[Sugar-devel] [POLL] Non Sugar Platform activities in Activity Library
Gary C Martin
gary at garycmartin.com
Sat Feb 27 11:05:02 EST 2010
On 27 Feb 2010, at 07:17, Aleksey Lim wrote:
> Hi all,
> Before this moment some binary actitieis on ASLO bundle per architeture
> blobs since binaries didn't weight much. But it doesn't play in case of
> http://www.geogebra.org/ which is Java based application (bundling blobs
> per architecture will mean 50M of dependencies and 5M of geogebra itself).
> Since Sugar Platform can't grow endlessly, some dependencies can't be
> included to SP(here Java). But bundling some of them will be pretty
> overkill(Java, Qt etc). At the same time fetching dependencies on
> demand(on first launch) could not fit to some deployment models.
> So, the question is - how handle such non SP big dependencies in ASLO.
> Possible answers:
> 1) hmm.. what are you talking about, sugar is pure python environment
> and blobs(not python) is evil, ASLO should handle only python
> based activities(or activity should bundle all its dependencies)
Sorry, but I'm still a +1 for, "Activity should bundle all its needed dependencies, but try to work within the existing platform tool set". I understand it's not always possible, and your 0-install work may provide us a rather graceful way to support random, unexpected architectures or platforms (for the exceptions not the norm); but the last thing Sugar needs is to try and potentially support and run every bit of open source code out there. We should focus on well designed Sugar or Sugarised activities. Otherwise Sugar will loose all useful identity and we would might as well drop it and move over to some other random Linux distro.
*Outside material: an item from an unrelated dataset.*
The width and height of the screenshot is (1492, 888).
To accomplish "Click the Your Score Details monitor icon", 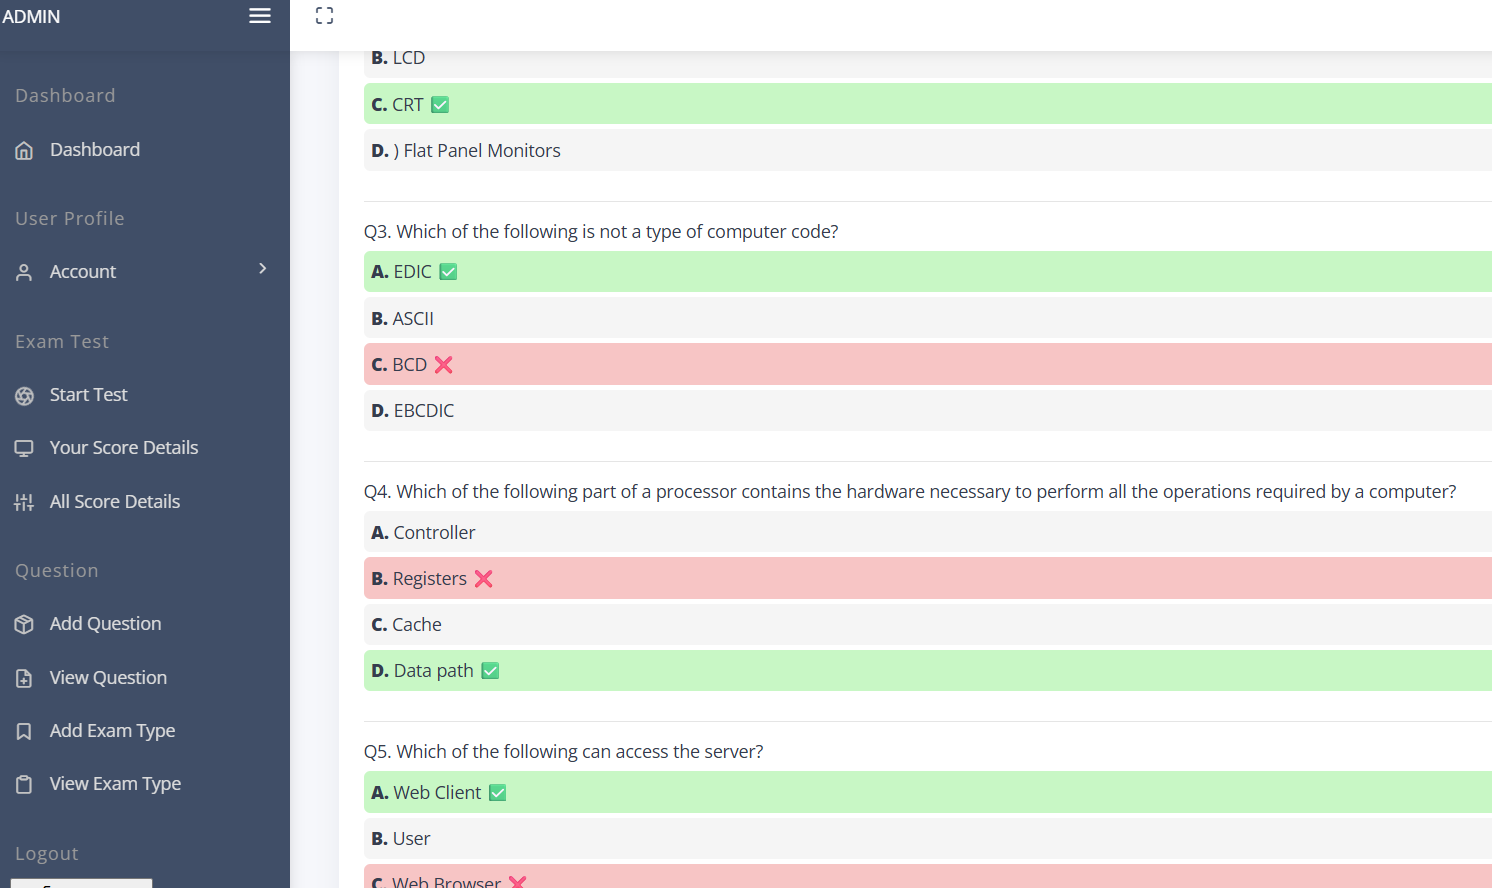I will tap(24, 449).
For me, what makes Sugar special is its consist, system wide attempt to focus on a child centric, and learning centric design.
P.S. FWIW: As a Mac OS X developer and user, I almost never have to worry about dependencies or packaging. Almost all OS X applications are self contained bundles, usually containing 'fat binaries' for 32, 64, PPC Intel architectures, and targeted at perhaps the last 2 or 3 OS X version releases (4-5yrs bit rot life time). I just mention this as a working mainstream example.